• Extracted data:
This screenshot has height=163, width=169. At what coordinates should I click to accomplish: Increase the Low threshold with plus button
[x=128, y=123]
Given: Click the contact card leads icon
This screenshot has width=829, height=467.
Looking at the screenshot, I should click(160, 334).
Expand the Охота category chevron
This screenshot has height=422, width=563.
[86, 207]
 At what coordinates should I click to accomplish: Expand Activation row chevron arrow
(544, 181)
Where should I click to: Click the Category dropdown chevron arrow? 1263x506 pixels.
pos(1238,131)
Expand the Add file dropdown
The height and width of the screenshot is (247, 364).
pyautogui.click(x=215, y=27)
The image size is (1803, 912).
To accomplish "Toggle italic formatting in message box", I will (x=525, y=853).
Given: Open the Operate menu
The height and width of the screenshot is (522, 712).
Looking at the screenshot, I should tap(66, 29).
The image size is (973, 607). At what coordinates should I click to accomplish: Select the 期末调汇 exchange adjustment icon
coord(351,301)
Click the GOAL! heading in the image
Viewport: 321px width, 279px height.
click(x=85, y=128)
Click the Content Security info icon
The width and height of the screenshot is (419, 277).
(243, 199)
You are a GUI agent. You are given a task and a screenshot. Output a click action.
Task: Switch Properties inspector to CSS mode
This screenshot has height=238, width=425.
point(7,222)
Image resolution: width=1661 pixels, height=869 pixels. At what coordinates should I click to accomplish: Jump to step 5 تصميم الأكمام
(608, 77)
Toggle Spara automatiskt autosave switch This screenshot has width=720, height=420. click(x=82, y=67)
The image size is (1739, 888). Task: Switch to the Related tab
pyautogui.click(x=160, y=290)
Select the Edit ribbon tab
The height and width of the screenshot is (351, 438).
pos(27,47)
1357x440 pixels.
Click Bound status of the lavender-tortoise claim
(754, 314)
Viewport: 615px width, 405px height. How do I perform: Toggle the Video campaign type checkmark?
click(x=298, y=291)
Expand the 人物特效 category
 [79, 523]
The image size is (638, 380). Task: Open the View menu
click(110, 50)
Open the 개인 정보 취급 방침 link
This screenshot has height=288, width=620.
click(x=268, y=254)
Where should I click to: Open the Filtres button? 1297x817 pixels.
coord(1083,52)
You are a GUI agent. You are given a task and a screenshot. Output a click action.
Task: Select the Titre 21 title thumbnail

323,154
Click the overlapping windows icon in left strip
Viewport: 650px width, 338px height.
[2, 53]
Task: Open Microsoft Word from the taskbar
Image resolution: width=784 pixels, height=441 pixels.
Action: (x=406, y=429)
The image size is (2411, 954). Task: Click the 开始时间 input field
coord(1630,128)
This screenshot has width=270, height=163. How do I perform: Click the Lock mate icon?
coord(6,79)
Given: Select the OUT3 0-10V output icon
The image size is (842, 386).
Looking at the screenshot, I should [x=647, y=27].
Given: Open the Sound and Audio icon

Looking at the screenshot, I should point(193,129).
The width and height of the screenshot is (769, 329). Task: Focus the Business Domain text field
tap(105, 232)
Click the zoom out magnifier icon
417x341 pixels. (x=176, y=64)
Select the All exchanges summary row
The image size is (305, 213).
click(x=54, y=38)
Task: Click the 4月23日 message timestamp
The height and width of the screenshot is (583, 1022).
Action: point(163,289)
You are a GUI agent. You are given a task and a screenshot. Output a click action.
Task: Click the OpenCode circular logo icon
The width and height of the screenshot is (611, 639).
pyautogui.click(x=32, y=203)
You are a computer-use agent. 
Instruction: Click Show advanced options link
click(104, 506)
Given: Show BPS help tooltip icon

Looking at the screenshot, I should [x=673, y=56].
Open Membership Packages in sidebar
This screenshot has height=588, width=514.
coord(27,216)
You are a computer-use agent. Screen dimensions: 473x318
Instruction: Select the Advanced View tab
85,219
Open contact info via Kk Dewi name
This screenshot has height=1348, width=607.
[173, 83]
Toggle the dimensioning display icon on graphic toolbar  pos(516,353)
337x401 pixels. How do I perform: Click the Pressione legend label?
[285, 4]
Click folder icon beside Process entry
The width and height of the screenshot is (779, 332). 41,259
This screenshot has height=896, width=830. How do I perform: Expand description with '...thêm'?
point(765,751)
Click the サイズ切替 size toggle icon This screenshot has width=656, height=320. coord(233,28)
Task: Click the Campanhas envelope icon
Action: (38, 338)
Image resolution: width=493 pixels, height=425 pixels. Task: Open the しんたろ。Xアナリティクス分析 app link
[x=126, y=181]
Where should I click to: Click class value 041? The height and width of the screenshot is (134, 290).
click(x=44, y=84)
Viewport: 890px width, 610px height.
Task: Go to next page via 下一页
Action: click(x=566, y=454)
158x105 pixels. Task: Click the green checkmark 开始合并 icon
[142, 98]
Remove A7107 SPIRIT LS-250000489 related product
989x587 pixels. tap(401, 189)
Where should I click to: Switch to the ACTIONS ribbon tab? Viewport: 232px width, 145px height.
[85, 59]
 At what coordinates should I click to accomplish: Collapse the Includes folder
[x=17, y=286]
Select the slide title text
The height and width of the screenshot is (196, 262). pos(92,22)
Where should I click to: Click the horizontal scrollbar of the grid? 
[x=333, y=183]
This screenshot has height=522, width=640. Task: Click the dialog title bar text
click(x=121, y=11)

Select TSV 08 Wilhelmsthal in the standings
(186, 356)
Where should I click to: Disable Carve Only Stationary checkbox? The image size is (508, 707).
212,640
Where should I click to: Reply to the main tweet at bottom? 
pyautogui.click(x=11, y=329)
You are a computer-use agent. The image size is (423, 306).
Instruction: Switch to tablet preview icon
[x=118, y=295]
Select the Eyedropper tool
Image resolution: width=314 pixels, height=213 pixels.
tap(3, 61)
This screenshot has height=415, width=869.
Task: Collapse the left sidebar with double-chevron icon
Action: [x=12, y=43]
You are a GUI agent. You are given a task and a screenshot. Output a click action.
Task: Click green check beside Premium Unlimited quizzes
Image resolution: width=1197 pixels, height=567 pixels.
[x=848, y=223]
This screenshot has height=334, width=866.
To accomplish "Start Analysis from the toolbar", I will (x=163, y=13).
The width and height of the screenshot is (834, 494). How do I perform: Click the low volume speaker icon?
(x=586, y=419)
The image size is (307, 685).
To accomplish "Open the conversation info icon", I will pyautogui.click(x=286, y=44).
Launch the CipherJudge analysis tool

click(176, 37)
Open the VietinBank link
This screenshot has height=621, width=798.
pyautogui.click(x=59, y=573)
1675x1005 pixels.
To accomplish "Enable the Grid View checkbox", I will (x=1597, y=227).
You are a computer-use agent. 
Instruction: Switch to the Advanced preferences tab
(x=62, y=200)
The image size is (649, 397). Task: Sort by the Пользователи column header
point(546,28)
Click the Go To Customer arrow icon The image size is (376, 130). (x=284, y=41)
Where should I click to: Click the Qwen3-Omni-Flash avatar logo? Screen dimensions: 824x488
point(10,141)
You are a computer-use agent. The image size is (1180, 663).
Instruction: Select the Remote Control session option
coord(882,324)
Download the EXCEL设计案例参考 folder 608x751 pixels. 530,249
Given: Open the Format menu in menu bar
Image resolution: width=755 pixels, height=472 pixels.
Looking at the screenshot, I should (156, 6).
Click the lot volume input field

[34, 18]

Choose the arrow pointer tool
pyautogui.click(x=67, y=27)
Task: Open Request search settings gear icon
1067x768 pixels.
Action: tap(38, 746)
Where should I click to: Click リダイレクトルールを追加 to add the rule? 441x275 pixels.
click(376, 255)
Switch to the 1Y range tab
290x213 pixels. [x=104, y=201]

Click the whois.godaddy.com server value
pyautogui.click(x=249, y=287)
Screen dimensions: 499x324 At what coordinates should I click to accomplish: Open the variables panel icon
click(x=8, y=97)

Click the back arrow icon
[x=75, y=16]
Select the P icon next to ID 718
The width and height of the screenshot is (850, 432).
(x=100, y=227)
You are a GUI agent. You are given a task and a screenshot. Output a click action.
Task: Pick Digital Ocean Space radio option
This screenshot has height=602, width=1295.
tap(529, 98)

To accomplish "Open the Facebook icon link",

• Required action: The answer should be exactly the lines from the one that contains "You are a computer-use agent. The image size is (1180, 663)." through the end of the entries, both ends included, and nothing besides.

• Exercise answer:
You are a computer-use agent. The image size is (1180, 663).
Instruction: Select the Remote Control session option
coord(882,324)
Download the EXCEL设计案例参考 folder 608x751 pixels. 530,249
Given: Open the Format menu in menu bar
Image resolution: width=755 pixels, height=472 pixels.
Looking at the screenshot, I should (156, 6).
Click the lot volume input field

[34, 18]

Choose the arrow pointer tool
pyautogui.click(x=67, y=27)
Task: Open Request search settings gear icon
1067x768 pixels.
Action: tap(38, 746)
Where should I click to: Click リダイレクトルールを追加 to add the rule? 441x275 pixels.
click(376, 255)
Switch to the 1Y range tab
290x213 pixels. [x=104, y=201]

Click the whois.godaddy.com server value
pyautogui.click(x=249, y=287)
Screen dimensions: 499x324 At what coordinates should I click to accomplish: Open the variables panel icon
click(x=8, y=97)

Click the back arrow icon
[x=75, y=16]
Select the P icon next to ID 718
The width and height of the screenshot is (850, 432).
(x=100, y=227)
You are a GUI agent. You are given a task and a screenshot. Output a click action.
Task: Pick Digital Ocean Space radio option
This screenshot has height=602, width=1295.
tap(529, 98)

To accomplish "Open the Facebook icon link",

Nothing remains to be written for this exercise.